====== DATA TO PROCESS ======

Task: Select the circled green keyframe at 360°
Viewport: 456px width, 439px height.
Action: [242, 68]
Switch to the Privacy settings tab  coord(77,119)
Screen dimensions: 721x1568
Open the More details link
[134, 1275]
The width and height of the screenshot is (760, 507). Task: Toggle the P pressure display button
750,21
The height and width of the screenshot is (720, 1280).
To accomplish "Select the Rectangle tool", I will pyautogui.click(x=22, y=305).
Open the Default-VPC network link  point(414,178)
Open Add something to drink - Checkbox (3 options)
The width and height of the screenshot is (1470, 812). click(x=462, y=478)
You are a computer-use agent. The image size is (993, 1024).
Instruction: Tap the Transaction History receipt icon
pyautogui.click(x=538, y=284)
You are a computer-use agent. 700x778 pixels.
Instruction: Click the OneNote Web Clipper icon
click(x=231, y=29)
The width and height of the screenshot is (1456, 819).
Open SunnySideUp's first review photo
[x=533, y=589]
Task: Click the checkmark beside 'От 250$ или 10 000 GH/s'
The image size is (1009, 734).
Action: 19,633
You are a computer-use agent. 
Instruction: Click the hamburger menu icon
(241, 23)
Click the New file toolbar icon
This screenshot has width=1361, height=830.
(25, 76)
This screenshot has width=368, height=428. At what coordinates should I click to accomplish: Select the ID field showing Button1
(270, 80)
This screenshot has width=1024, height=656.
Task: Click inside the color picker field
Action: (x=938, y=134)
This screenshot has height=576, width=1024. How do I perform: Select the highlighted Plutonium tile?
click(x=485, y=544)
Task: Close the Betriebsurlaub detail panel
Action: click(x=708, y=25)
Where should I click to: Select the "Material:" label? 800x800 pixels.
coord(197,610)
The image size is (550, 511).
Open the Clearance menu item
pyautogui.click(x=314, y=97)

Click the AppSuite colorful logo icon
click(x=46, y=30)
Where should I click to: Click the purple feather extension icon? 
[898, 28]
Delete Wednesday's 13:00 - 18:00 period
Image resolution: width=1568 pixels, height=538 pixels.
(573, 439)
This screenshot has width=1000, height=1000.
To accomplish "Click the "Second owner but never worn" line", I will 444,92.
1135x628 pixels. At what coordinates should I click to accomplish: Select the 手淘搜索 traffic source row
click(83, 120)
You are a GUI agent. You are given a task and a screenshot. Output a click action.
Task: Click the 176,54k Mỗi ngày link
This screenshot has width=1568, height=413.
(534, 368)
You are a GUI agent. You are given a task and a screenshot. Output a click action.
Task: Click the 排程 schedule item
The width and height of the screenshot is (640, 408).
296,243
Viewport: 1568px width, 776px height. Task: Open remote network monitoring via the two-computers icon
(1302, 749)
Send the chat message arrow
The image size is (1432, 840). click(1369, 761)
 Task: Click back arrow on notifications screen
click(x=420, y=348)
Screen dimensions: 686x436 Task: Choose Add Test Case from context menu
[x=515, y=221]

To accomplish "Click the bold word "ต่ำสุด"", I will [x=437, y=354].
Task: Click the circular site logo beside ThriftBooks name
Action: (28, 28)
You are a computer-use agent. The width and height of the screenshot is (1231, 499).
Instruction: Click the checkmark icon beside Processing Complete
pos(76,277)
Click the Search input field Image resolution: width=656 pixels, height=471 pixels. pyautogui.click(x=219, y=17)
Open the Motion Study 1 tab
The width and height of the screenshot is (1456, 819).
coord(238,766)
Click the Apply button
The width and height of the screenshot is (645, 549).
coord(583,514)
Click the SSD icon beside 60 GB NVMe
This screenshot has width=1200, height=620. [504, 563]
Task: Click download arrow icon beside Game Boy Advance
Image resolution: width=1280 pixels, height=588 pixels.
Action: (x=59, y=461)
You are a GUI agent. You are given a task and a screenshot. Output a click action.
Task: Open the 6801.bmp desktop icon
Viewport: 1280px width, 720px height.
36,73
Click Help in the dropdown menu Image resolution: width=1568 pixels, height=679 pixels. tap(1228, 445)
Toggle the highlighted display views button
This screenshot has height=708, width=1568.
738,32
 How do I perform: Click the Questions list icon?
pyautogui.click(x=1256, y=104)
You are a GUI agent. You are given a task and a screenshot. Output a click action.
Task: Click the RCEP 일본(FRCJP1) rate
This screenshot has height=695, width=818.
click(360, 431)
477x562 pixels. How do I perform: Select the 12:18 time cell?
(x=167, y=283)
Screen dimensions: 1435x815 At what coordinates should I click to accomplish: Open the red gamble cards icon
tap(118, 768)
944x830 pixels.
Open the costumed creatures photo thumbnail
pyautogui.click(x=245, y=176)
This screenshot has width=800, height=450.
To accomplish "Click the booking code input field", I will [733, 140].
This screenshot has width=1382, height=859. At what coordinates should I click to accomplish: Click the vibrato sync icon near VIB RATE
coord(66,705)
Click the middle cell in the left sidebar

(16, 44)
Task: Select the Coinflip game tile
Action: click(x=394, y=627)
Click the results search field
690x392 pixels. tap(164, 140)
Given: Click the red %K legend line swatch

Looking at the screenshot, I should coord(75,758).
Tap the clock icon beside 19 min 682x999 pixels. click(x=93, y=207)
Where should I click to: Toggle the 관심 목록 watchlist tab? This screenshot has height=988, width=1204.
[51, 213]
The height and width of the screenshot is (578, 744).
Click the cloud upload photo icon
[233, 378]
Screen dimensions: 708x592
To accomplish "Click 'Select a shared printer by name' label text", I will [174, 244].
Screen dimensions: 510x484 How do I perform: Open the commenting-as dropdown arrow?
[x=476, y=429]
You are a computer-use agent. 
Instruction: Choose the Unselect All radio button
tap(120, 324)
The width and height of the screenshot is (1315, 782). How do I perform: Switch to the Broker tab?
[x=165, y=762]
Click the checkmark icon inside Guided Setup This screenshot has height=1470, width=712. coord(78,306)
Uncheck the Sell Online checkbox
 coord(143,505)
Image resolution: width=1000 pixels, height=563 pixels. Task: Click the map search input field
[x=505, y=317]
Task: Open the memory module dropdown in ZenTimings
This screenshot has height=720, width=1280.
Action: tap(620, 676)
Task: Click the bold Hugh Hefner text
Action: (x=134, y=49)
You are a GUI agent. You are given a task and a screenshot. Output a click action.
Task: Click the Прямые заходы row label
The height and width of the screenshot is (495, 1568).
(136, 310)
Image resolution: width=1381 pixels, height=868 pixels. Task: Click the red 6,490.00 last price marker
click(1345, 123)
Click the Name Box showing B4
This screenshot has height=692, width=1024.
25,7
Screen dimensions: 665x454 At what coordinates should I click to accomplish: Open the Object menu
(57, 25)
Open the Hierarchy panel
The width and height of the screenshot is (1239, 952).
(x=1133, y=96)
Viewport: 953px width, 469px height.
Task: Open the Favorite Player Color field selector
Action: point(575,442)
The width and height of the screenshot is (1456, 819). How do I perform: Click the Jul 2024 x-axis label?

======

- PROBLEM STATEMENT
Count the lines in the rows above that contain the word "cell". Give only the number.

- PROBLEM SOLUTION
2